Aber klappt es denn, das Verwaltungsgebäude auf Wasserstoffbasis zu beheizen? „Die neue Wasserstoffheizung im Verwaltungsgebäude wurde vom 16. bis 20. Dezember 2024 im Probebetrieb getestet“, schreibt Viessmann auf Anfrage per Mail. „Während dieser Zeit wurde die Anlage in verschiedenen Szenarien erprobt, um ihre Funktionalität in Kombination mit der vorhandenen Wärmepumpe sicherzustellen.“ Nach dem Abschluss aller Vertragsformalitäten zwischen EON, Viessmann und der VG Kaisersesch „nahm die Wasserstoffheizung am 3. Februar 2025 ihren regulären Betrieb auf“.
Kostenverteilung?
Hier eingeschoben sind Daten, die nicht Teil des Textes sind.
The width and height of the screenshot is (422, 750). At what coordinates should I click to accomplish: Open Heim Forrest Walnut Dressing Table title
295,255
Ein Verweis auf Vertraulichkeit
Mit deren Leistung sei man „sehr zufrieden“. Und weiter teilt Viessmann mit: „Sollte die Wasserstoffversorgung nicht ausreichend gewährleistet werden können, übernimmt eine zusätzliche Wärmepumpe nahtlos die Wärmeversorgung, so ist eine Ausfallsicherung geschaffen.“ Insgesamt konnten demnach seit Februar dieses Jahres circa 50.000 Kilowattstunden Wärme bereitgestellt werden.
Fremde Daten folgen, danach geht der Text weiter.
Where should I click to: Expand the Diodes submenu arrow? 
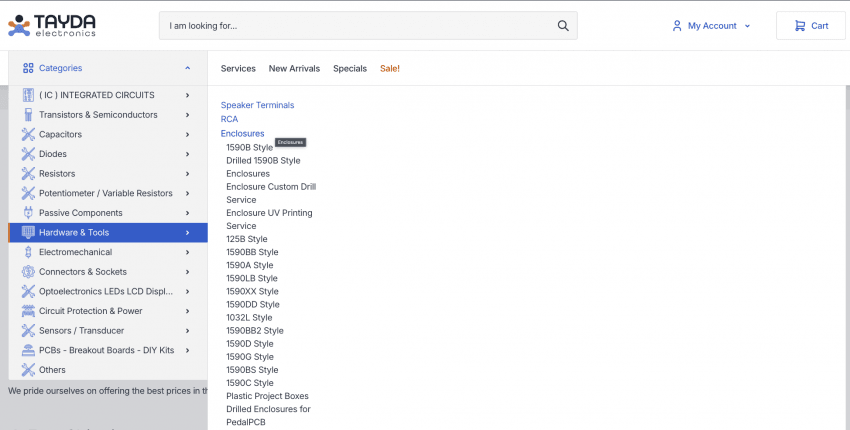click(x=187, y=154)
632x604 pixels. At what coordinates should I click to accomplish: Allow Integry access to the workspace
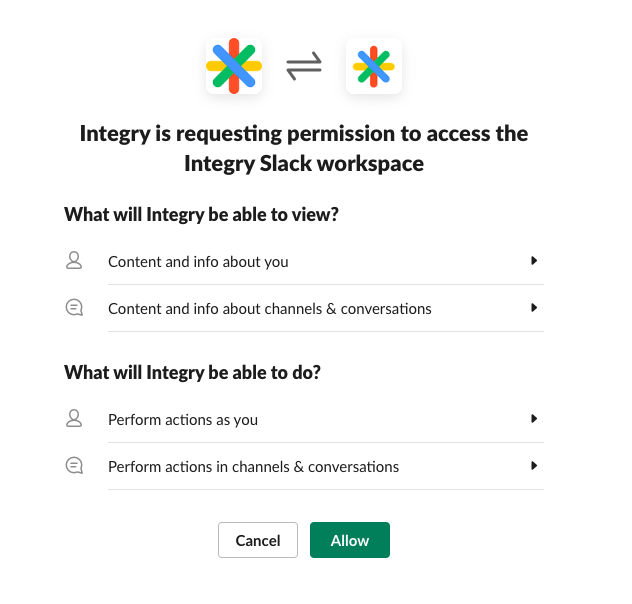point(350,540)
Auch die Wärmeproduktion über die Wasserstoffheizung startete später als ursprünglich geplant. Das dreiteilige Gesamtprojekt SmartQuart, an dem außer Kaisersesch auch die Städte Bedburg und Essen teilnehmen, umfasst Gesamtinvestitionen von 60 Millionen Euro. 60 Prozent davon sollen aus Kommunen und Wirtschaft kommen, 40 Prozent vom Bundeswirtschaftsministerium. Der Elektrolyseur für Kaisersesch wurde ohne Fördermittel beschafft, und zwar auf Rechnung von EON, teilt das Unternehmen mit. Ansonsten könne man die Kostenverteilung nicht weiter aufdröseln – „aufgrund der Vertraulichkeitsvereinbarungen der Konsortialpartner“.
Dass Letztgenannte öffentlich zum Projektstand Stellung beziehen, das hatten verschiedene Fraktionen in einer Sitzung des VG-Rats Kaisersesch gefordert. Der VG zufolge soll es zu einer solchen Veranstaltung im Mai kommen.